I seriously doubt if most players have ever played a game with ArmA-levels difficulty in combat.
Even Arma has a noticable level of exaggeration and you can "first aid" yourself back to full health (well, someone on your team can, if you're KO'd by a hit).
I'd say that's a pretty big assumption to make. Despite being pretty harsh, ArmA and Operation Flashpoint have always been pretty widely known and popular with a sizeable niche. (Even back when ArmA
was Operation Flashpoint.
) And there are plenty of other popular titles over the years that accomplish much the same approach (Rainbow Six, S.W.A.T., Ghost Recon, SCUM, Escape from Tarkov...)
I'd argue that most players are familiar with that style and are at least aware enough of how it works to know whether or not they'd be interested in playing that sort of game. The fact remains, though, that such titles, despite their popularity and success within their own audiences, have never really carried
mass appeal.
I'd imagine that CDPR is definitely aiming for mass appeal, much like TW3. Ideally, I'd make harsher combat an option.
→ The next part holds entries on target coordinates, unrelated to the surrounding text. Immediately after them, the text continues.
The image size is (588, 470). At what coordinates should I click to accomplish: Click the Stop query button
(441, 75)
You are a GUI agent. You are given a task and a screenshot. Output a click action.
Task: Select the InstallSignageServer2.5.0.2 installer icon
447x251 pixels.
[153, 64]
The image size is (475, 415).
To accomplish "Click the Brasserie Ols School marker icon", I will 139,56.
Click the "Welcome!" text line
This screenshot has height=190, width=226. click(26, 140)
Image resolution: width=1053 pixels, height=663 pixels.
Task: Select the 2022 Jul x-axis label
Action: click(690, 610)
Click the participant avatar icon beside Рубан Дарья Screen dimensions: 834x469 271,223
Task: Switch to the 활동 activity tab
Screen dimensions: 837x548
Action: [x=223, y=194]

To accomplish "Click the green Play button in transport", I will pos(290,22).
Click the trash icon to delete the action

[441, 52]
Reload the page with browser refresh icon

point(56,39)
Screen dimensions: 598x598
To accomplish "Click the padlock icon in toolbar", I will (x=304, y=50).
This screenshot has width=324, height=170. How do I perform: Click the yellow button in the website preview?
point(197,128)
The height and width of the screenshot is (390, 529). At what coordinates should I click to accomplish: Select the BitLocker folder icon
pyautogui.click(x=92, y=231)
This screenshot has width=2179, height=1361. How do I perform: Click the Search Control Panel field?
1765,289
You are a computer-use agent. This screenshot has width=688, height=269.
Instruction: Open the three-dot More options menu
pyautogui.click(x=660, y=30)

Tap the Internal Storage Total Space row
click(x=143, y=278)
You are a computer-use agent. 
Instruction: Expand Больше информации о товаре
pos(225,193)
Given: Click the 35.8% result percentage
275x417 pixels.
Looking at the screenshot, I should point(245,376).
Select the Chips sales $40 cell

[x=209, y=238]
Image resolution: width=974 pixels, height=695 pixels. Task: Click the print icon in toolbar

Give players a more "game" experience by default (more survivability, slower and more obvious fight resolution), but allow an option for much more definitive combat difficulty (2-3 second TTK, less effective max armor, maybe even "one shot, one kill" if a weakness is exploited).
EDIT: Worth adding, I was just considering, that the true challenge here is that it's virtually impossible to come up with a base system, balance that as much as possible...then go create a very different system, and try to
rebalance everything that way, as well. (It's why most games simply leave the combat systems mostly the same, and just increase global damage or hit-point pools.)